■ KUTIPAN HALAMAN:

▬▬▬▬▬▬▬▬▬▬

Oleh : KH. Munawir AF, Mustasyar PWNU DIY
Ghaib artinya tidak ada di tempat. Shalat Ghaib ialah shalat yang diselenggarakan namun si mayit atau jenazahnya tidak ada. Shalat Ghaib ini termasuk shalat yang unik. Uniknya karena pada Muktamar ke-11 di Banjarmasin tahun 1936, telah mengambil keputusan lewat pendapat Imam Ibnu Hajar yang menyatakan: tidak perlu shalat ghaib jika yang meninggal dalam satu negeri. Sedangkan realita yang sudah dilakukan warga NU, biasanya pada hari Jum’at sebelum Khuthbah dilaksanakan ada pengumuman untuk mengerjakan bersama-sama shalat ghaib. Berdirilah imam dan diikuti semua kaum muslimin mengerjakan shalat ghaib.
Dua kubu yang kami sebutkan di atas, menampilkan argumen masing-masing. Bagi kubu yang tidak perlu :
لَا تَصِحُّ الصَّلَاةُ عَلَى مَيِّـتٍ غَائِبٍ عَنْ مَجْلِسِ مَنْ يُرِيْدُ الصَّلَاةَ عَلَيْهِ وَهُوَ حَاضِرٌ فِي الْبَلَدِ وَإِنْ كَبُرَتِ الْبَلَدُ لِتُيَـسِّرَ حُضُوْرَهُ وَشَـبَّهُـوْهُ بِالْقَضَـاءِ عَلَى مَنْ بِالْبَلَدِ مَعَ إِمْكَانِ حُضُوْرِهِ. المُتَّجَـهُ أَنَّ الْمُعْتَبَرَةَ الْمَشَقَّةَ وَعَدَمَهَـا فَحَيْثُ شَـقُّ الْحُضُوْرُ وَلَوْ فِي الَبَلَدِ لِكَبَرِهَـا وَنَحْوِهِ صَـحَّتْ وَحَيْثُ لَا وَلَوْ خَارِجَ السُّوَرِ لَمْ تَصِحَّ
Tidak sah shalat jenazah atas mayit yang ghaib yang tidak berada di tempat orang yang ingin menshalatinya, sementara ia berada di negeri (daerah) dimana mayit itu berada walaupun negeri tersebut luas, karena dimungkinkan untuk bisa mendatanginya. Para ulama menyamakannya dengan qadha terhadap orang yang berada di suatu negeri sementara ia bisa menghadirinya. Yang menjadi pedoman adalah adanya atau tidak adanya kesulitan untuk mendatangi tempat mayat. Jika sekiranya sulit untuk mendatanginya walaupun berada di negerinya misalnya karena sudah tua atau sebab yang lain, maka shalat ghaibnya sah. Sedangkan jika tidak ada kesulitan, maka shalatnya tidak sah walaupun berada di luar batas negeri yang bersangkutan (selengkapnya baca dalam I’anatu al Thalibin).

▬▬▬▬▬▬▬▬▬▬

■ DATA YANG DIBERIKAN:
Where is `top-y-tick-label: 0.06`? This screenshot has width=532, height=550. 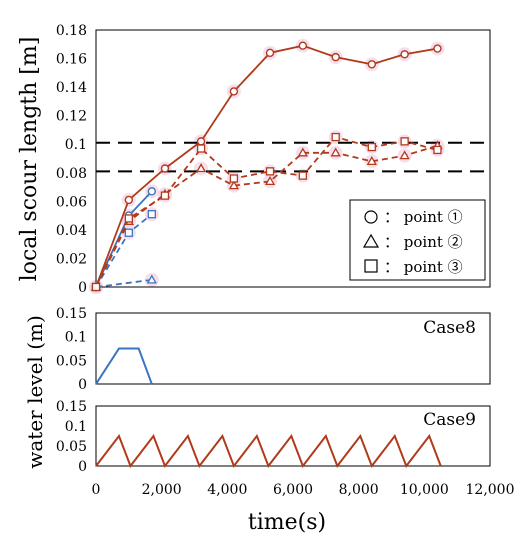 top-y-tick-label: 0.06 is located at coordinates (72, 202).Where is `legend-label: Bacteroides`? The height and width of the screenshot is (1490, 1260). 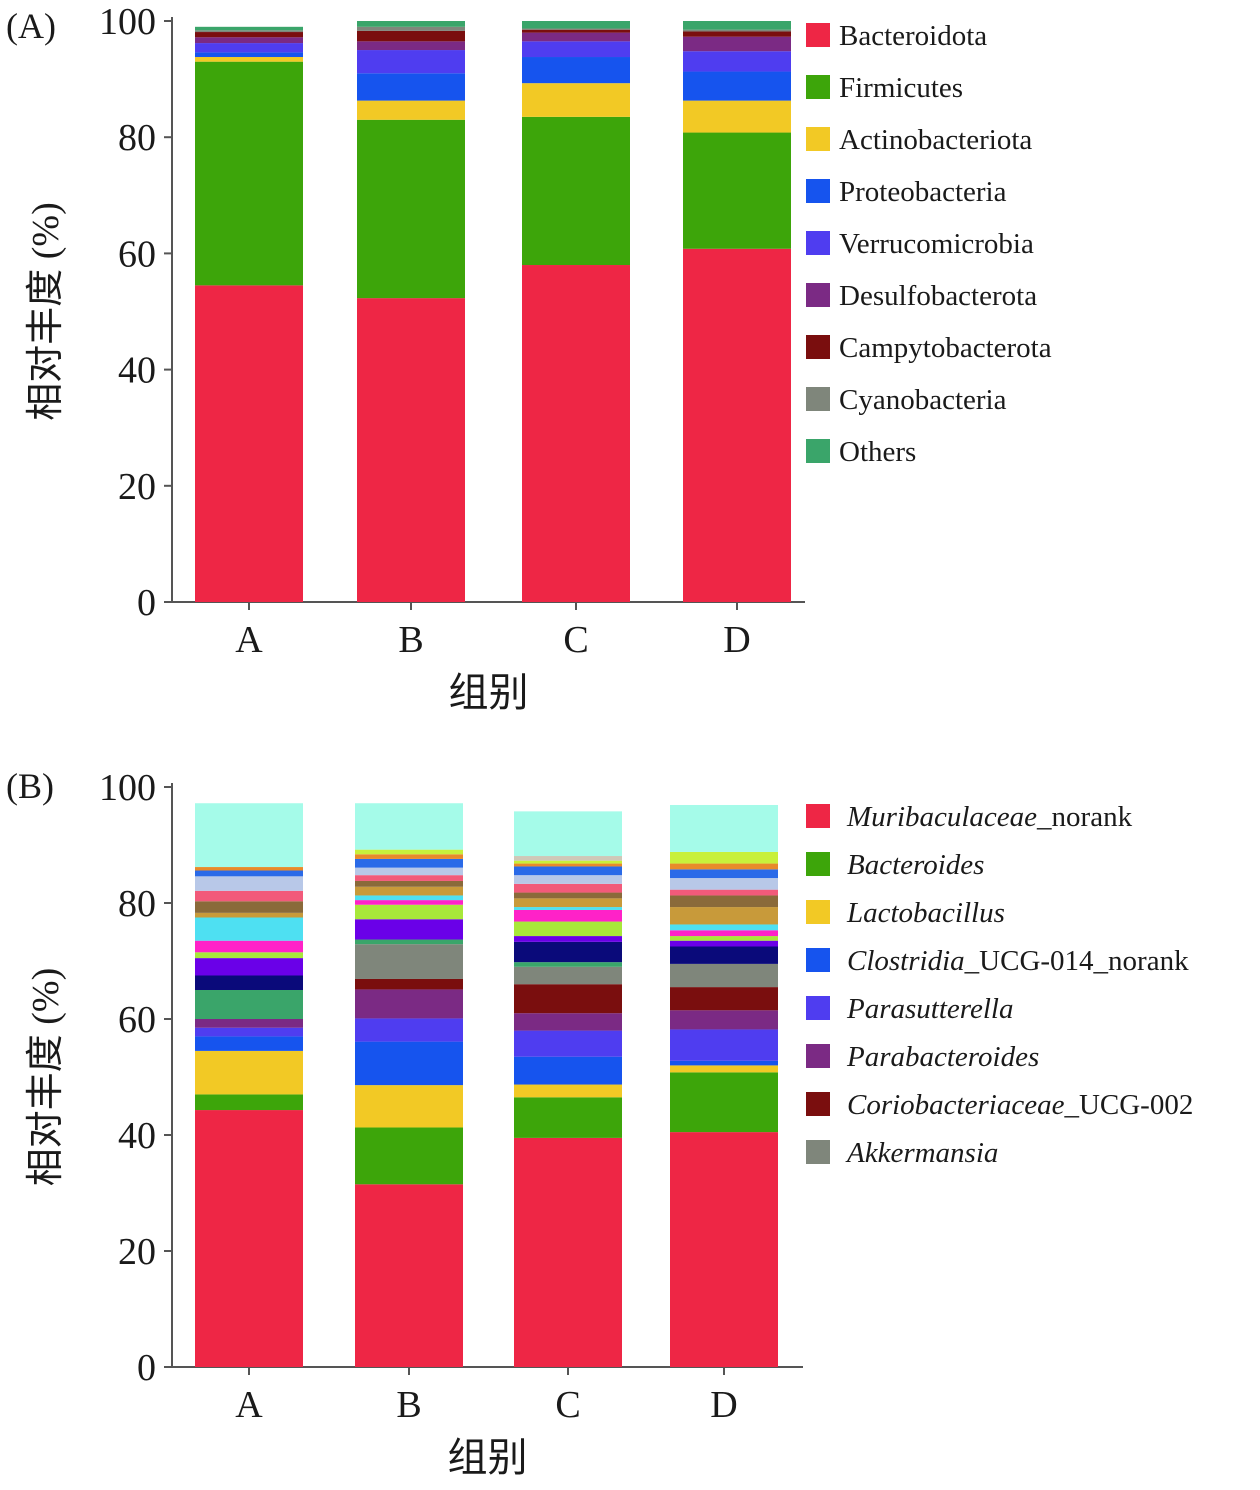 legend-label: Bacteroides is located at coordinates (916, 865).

▬▬▬▬▬▬▬▬▬▬

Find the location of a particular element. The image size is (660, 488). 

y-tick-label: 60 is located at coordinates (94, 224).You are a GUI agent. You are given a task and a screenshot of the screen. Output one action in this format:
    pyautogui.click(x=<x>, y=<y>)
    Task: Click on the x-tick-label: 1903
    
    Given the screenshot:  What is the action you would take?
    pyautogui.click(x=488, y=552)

▬▬▬▬▬▬▬▬▬▬

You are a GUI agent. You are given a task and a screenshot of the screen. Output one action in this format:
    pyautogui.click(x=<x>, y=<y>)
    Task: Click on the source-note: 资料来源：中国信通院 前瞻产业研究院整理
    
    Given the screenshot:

▬▬▬▬▬▬▬▬▬▬

■ TUGAS ANDA:
**1.** Tolong jawab pertanyaan berikut berdasarkan kutipan halaman.
(a) Di kota mana Muktamar ke-11 tahun 1936 diadakan?
(b) Pada hari apa warga NU biasanya mendengar pengumuman untuk mengerjakan shalat ghaib bersama-sama?
(c) Kitab apa yang disebut sebagai rujukan bacaan selengkapnya?
**2.** Kutip persis bagian kutipan halaman yang dimulai dari "Oleh : KH. Munawir" dan berakhir pada "mengerjakan shalat ghaib.".

■ JAWABAN TIAP TUGAS:
**1.**
(a) Banjarmasin.
(b) Hari Jum'at, sebelum khuthbah dilaksanakan.
(c) I'anatu al Thalibin.

**2.**
Oleh : KH. Munawir AF, Mustasyar PWNU DIY
Ghaib artinya tidak ada di tempat. Shalat Ghaib ialah shalat yang diselenggarakan namun si mayit atau jenazahnya tidak ada. Shalat Ghaib ini termasuk shalat yang unik. Uniknya karena pada Muktamar ke-11 di Banjarmasin tahun 1936, telah mengambil keputusan lewat pendapat Imam Ibnu Hajar yang menyatakan: tidak perlu shalat ghaib jika yang meninggal dalam satu negeri. Sedangkan realita yang sudah dilakukan warga NU, biasanya pada hari Jum’at sebelum Khuthbah dilaksanakan ada pengumuman untuk mengerjakan bersama-sama shalat ghaib. Berdirilah imam dan diikuti semua kaum muslimin mengerjakan shalat ghaib.